Dataset items
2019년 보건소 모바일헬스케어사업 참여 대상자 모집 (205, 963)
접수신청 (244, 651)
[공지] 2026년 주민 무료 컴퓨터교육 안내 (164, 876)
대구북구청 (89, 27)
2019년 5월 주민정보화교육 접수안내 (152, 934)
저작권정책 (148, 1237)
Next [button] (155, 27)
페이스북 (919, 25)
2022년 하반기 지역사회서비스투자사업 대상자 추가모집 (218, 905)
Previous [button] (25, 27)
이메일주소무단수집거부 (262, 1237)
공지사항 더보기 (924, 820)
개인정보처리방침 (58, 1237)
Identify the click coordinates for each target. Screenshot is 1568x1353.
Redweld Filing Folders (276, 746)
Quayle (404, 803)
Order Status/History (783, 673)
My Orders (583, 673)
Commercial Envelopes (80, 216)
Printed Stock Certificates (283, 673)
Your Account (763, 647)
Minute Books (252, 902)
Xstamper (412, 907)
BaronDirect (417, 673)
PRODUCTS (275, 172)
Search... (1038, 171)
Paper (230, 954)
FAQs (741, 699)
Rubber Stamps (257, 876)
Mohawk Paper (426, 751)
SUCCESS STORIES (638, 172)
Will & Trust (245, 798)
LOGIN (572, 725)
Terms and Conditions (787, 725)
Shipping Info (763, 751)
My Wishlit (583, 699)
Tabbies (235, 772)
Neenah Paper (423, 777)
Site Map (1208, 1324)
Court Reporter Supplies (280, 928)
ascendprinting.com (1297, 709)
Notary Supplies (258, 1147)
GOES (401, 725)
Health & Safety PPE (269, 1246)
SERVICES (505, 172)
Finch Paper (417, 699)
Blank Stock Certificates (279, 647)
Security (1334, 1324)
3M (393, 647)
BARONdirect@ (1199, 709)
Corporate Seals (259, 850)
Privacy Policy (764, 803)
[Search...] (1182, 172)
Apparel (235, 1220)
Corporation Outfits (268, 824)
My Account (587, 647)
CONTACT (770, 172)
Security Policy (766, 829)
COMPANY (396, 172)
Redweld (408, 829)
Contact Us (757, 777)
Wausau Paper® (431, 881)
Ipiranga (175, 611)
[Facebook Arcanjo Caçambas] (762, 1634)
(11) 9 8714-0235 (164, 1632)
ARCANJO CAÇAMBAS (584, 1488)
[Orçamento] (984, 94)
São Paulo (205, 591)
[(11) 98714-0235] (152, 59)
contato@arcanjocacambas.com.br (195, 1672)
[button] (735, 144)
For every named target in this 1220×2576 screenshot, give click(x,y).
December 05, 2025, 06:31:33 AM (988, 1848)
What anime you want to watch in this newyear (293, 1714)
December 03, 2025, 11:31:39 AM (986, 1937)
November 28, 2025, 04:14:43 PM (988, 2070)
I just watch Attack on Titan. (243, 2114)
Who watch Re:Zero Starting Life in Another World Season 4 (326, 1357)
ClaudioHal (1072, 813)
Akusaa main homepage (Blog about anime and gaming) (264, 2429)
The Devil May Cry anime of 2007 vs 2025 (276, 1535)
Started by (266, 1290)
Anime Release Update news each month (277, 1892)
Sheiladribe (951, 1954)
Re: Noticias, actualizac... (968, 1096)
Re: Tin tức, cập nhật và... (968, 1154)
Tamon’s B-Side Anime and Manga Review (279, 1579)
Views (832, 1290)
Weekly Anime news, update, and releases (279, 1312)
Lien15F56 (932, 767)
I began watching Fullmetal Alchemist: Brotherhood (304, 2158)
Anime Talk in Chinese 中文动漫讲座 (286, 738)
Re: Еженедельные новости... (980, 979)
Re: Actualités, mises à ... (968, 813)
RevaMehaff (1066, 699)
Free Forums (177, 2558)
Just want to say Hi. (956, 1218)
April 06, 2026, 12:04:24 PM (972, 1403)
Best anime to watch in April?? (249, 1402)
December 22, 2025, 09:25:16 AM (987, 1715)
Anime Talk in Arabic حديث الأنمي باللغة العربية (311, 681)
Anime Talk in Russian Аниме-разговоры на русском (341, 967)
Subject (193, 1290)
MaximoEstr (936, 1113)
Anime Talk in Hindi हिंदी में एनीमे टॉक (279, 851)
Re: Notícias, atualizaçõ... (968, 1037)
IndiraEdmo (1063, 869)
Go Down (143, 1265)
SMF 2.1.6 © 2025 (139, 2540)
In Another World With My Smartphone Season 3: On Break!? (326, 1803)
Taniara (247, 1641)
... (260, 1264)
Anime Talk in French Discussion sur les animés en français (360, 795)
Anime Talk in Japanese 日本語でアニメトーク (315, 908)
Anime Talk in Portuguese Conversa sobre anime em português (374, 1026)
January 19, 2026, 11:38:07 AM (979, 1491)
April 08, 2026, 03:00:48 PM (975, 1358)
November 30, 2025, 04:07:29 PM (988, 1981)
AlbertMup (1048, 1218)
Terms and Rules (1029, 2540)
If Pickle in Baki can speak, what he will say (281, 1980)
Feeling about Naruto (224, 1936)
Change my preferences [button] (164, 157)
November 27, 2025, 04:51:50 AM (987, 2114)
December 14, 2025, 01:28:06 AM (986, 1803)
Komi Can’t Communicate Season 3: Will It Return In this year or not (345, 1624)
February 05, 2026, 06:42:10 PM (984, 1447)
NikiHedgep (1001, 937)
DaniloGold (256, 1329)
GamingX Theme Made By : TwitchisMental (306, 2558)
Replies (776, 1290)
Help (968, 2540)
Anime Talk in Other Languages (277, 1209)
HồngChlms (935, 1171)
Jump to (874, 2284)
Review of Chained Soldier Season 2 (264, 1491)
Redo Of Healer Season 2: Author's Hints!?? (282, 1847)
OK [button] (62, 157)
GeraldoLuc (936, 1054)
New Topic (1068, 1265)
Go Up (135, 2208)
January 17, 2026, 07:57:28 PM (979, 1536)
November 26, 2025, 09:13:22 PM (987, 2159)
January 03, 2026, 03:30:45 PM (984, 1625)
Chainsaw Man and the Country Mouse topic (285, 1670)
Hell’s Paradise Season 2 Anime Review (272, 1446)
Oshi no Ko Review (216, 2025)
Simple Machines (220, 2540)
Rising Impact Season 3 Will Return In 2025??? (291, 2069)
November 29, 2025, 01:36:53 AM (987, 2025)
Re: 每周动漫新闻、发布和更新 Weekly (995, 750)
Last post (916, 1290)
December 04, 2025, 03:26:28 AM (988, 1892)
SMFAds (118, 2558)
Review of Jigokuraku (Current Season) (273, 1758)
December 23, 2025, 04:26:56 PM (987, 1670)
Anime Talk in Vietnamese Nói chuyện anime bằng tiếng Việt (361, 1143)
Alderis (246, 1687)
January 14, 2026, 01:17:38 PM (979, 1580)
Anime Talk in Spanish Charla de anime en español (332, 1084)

Short exercise —
Reproduce every line of the records above word for word.

Task solution —
2019년 보건소 모바일헬스케어사업 참여 대상자 모집 (205, 963)
접수신청 (244, 651)
[공지] 2026년 주민 무료 컴퓨터교육 안내 (164, 876)
대구북구청 (89, 27)
2019년 5월 주민정보화교육 접수안내 (152, 934)
저작권정책 (148, 1237)
Next [button] (155, 27)
페이스북 (919, 25)
2022년 하반기 지역사회서비스투자사업 대상자 추가모집 (218, 905)
Previous [button] (25, 27)
이메일주소무단수집거부 (262, 1237)
공지사항 더보기 (924, 820)
개인정보처리방침 (58, 1237)
Identify the click coordinates for each target. Screenshot is 1568x1353.
Redweld Filing Folders (276, 746)
Quayle (404, 803)
Order Status/History (783, 673)
My Orders (583, 673)
Commercial Envelopes (80, 216)
Printed Stock Certificates (283, 673)
Your Account (763, 647)
Minute Books (252, 902)
Xstamper (412, 907)
BaronDirect (417, 673)
PRODUCTS (275, 172)
Search... (1038, 171)
Paper (230, 954)
FAQs (741, 699)
Rubber Stamps (257, 876)
Mohawk Paper (426, 751)
SUCCESS STORIES (638, 172)
Will & Trust (245, 798)
LOGIN (572, 725)
Terms and Conditions (787, 725)
Shipping Info (763, 751)
My Wishlit (583, 699)
Tabbies (235, 772)
Neenah Paper (423, 777)
Site Map (1208, 1324)
Court Reporter Supplies (280, 928)
ascendprinting.com (1297, 709)
Notary Supplies (258, 1147)
GOES (401, 725)
Health & Safety PPE (269, 1246)
SERVICES (505, 172)
Finch Paper (417, 699)
Blank Stock Certificates (279, 647)
Security (1334, 1324)
3M (393, 647)
BARONdirect@ (1199, 709)
Corporate Seals (259, 850)
Privacy Policy (764, 803)
[Search...] (1182, 172)
Apparel (235, 1220)
Corporation Outfits (268, 824)
My Account (587, 647)
CONTACT (770, 172)
Security Policy (766, 829)
COMPANY (396, 172)
Redweld (408, 829)
Contact Us (757, 777)
Wausau Paper® (431, 881)
Ipiranga (175, 611)
[Facebook Arcanjo Caçambas] (762, 1634)
(11) 9 8714-0235 (164, 1632)
ARCANJO CAÇAMBAS (584, 1488)
[Orçamento] (984, 94)
São Paulo (205, 591)
[(11) 98714-0235] (152, 59)
contato@arcanjocacambas.com.br (195, 1672)
[button] (735, 144)
For every named target in this 1220×2576 screenshot, give click(x,y).
December 05, 2025, 06:31:33 AM (988, 1848)
What anime you want to watch in this newyear (293, 1714)
December 03, 2025, 11:31:39 AM (986, 1937)
November 28, 2025, 04:14:43 PM (988, 2070)
I just watch Attack on Titan. (243, 2114)
Who watch Re:Zero Starting Life in Another World Season 4 (326, 1357)
ClaudioHal (1072, 813)
Akusaa main homepage (Blog about anime and gaming) (264, 2429)
The Devil May Cry anime of 2007 vs 2025 (276, 1535)
Started by (266, 1290)
Anime Release Update news each month (277, 1892)
Sheiladribe (951, 1954)
Re: Noticias, actualizac... (968, 1096)
Re: Tin tức, cập nhật và... (968, 1154)
Tamon’s B-Side Anime and Manga Review (279, 1579)
Views (832, 1290)
Weekly Anime news, update, and releases (279, 1312)
Lien15F56 (932, 767)
I began watching Fullmetal Alchemist: Brotherhood (304, 2158)
Anime Talk in Chinese 中文动漫讲座 (286, 738)
Re: Еженедельные новости... (980, 979)
Re: Actualités, mises à ... (968, 813)
RevaMehaff (1066, 699)
Free Forums (177, 2558)
Just want to say Hi. (956, 1218)
April 06, 2026, 12:04:24 PM (972, 1403)
Best anime to watch in April?? (249, 1402)
December 22, 2025, 09:25:16 AM (987, 1715)
Anime Talk in Arabic حديث الأنمي باللغة العربية (311, 681)
Anime Talk in Russian Аниме-разговоры на русском (341, 967)
Subject (193, 1290)
MaximoEstr (936, 1113)
Anime Talk in Hindi हिंदी में एनीमे टॉक (279, 851)
Re: Notícias, atualizaçõ... (968, 1037)
IndiraEdmo (1063, 869)
Go Down (143, 1265)
SMF 2.1.6 © 2025 (139, 2540)
In Another World With My Smartphone Season 3: On Break!? (326, 1803)
Taniara (247, 1641)
... (260, 1264)
Anime Talk in French Discussion sur les animés en français (360, 795)
Anime Talk in Japanese 日本語でアニメトーク (315, 908)
Anime Talk in Portuguese Conversa sobre anime em português (374, 1026)
January 19, 2026, 11:38:07 AM (979, 1491)
April 08, 2026, 03:00:48 PM (975, 1358)
November 30, 2025, 04:07:29 PM (988, 1981)
AlbertMup (1048, 1218)
Terms and Rules (1029, 2540)
If Pickle in Baki can speak, what he will say (281, 1980)
Feeling about Naruto (224, 1936)
Change my preferences [button] (164, 157)
November 27, 2025, 04:51:50 AM (987, 2114)
December 14, 2025, 01:28:06 AM (986, 1803)
Komi Can’t Communicate Season 3: Will It Return In this year or not (345, 1624)
February 05, 2026, 06:42:10 PM (984, 1447)
NikiHedgep (1001, 937)
DaniloGold (256, 1329)
GamingX Theme Made By : TwitchisMental (306, 2558)
Replies (776, 1290)
Help (968, 2540)
Anime Talk in Other Languages (277, 1209)
HồngChlms (935, 1171)
Jump to (874, 2284)
Review of Chained Soldier Season 2 (264, 1491)
Redo Of Healer Season 2: Author's Hints!?? (282, 1847)
OK [button] (62, 157)
GeraldoLuc (936, 1054)
New Topic (1068, 1265)
Go Up (135, 2208)
January 17, 2026, 07:57:28 PM (979, 1536)
November 26, 2025, 09:13:22 PM (987, 2159)
January 03, 2026, 03:30:45 PM (984, 1625)
Chainsaw Man and the Country Mouse topic (285, 1670)
Hell’s Paradise Season 2 Anime Review (272, 1446)
Oshi no Ko Review (216, 2025)
Simple Machines (220, 2540)
Rising Impact Season 3 Will Return In 2025??? (291, 2069)
November 29, 2025, 01:36:53 AM (987, 2025)
Re: 每周动漫新闻、发布和更新 Weekly (995, 750)
Last post (916, 1290)
December 04, 2025, 03:26:28 AM (988, 1892)
SMFAds (118, 2558)
Review of Jigokuraku (Current Season) (273, 1758)
December 23, 2025, 04:26:56 PM (987, 1670)
Anime Talk in Vietnamese Nói chuyện anime bằng tiếng Việt (361, 1143)
Alderis (246, 1687)
January 14, 2026, 01:17:38 PM (979, 1580)
Anime Talk in Spanish Charla de anime en español (332, 1084)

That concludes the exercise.